| Work instruction |
If a line in the material below has the word "file", copy it.
──────── Entries supplied ────────
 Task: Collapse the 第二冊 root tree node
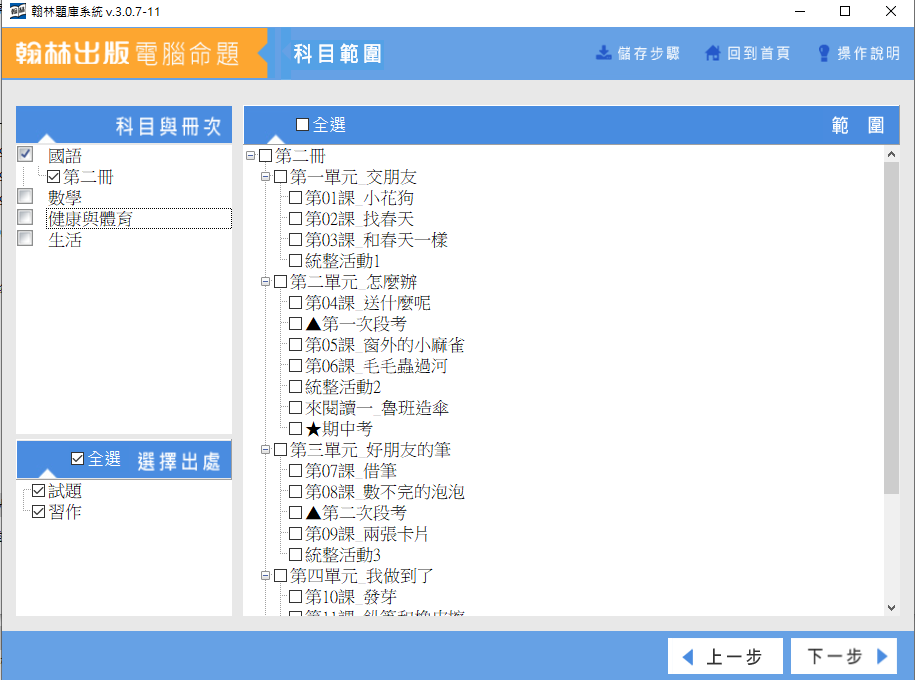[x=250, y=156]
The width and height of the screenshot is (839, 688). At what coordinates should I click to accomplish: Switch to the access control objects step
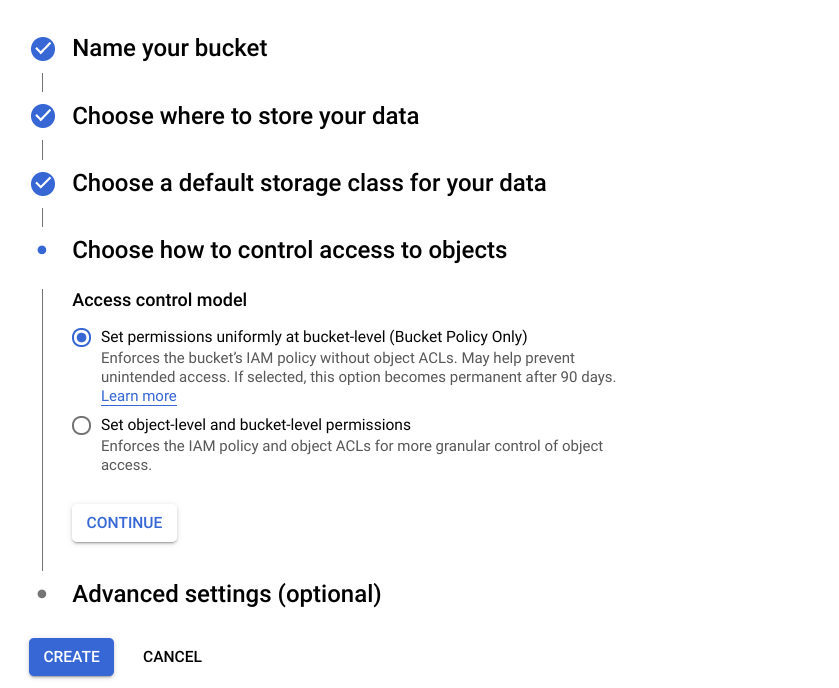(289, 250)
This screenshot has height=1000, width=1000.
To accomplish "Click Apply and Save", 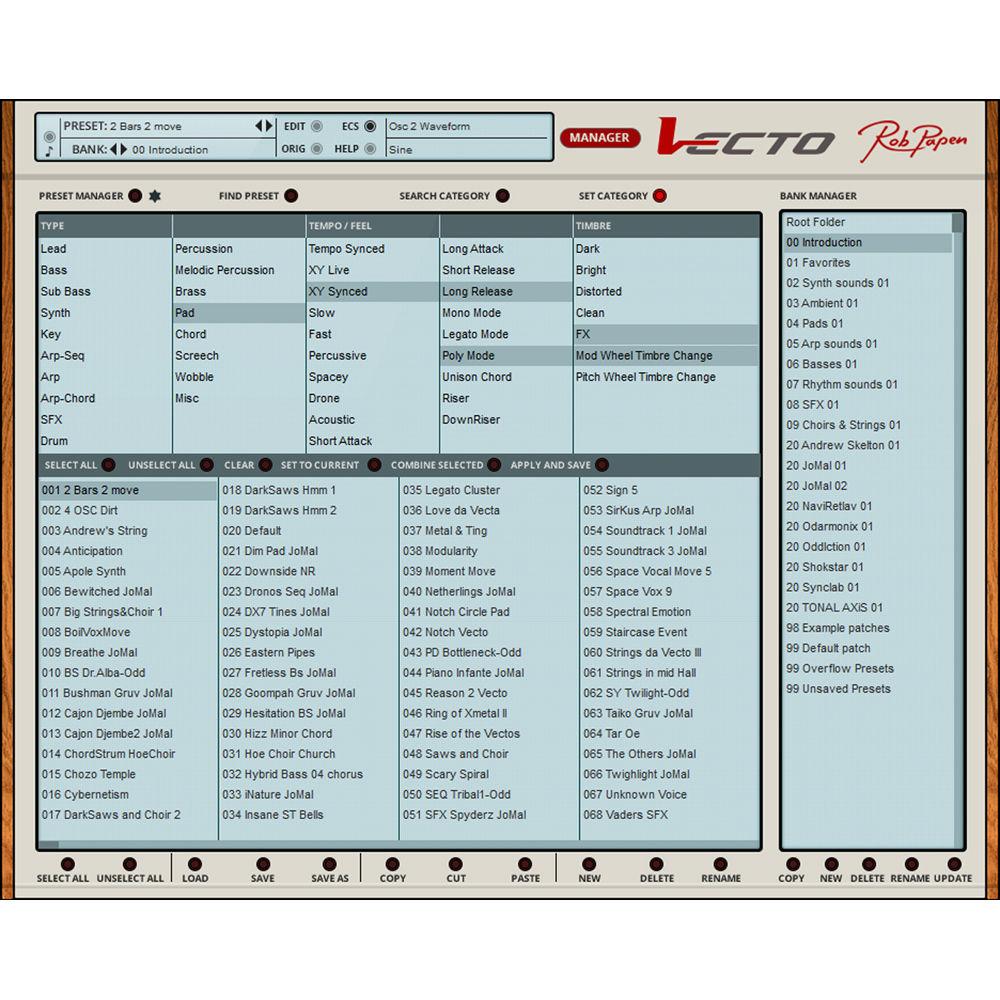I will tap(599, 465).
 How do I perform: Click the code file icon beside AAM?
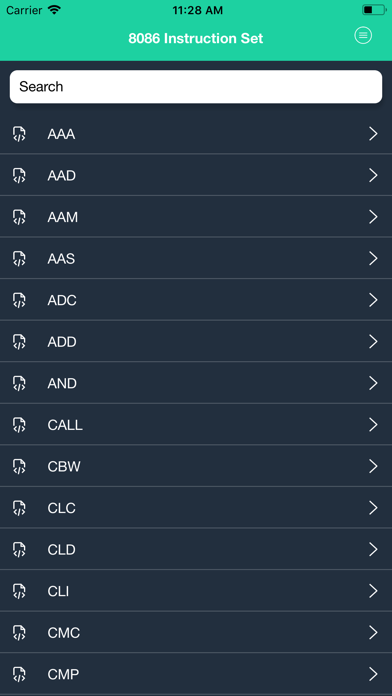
────────
──────── Entries supplied ────────
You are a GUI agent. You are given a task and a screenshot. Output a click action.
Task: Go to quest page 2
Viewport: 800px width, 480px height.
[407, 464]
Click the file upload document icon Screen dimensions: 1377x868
────────
──────── Entries supplied ────────
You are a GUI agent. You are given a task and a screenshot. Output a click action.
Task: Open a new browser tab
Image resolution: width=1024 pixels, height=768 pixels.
────────
| Finished task |
 How do I perform: Click the code file icon beside AAM?
Click the file upload document icon Screen dimensions: 1377x868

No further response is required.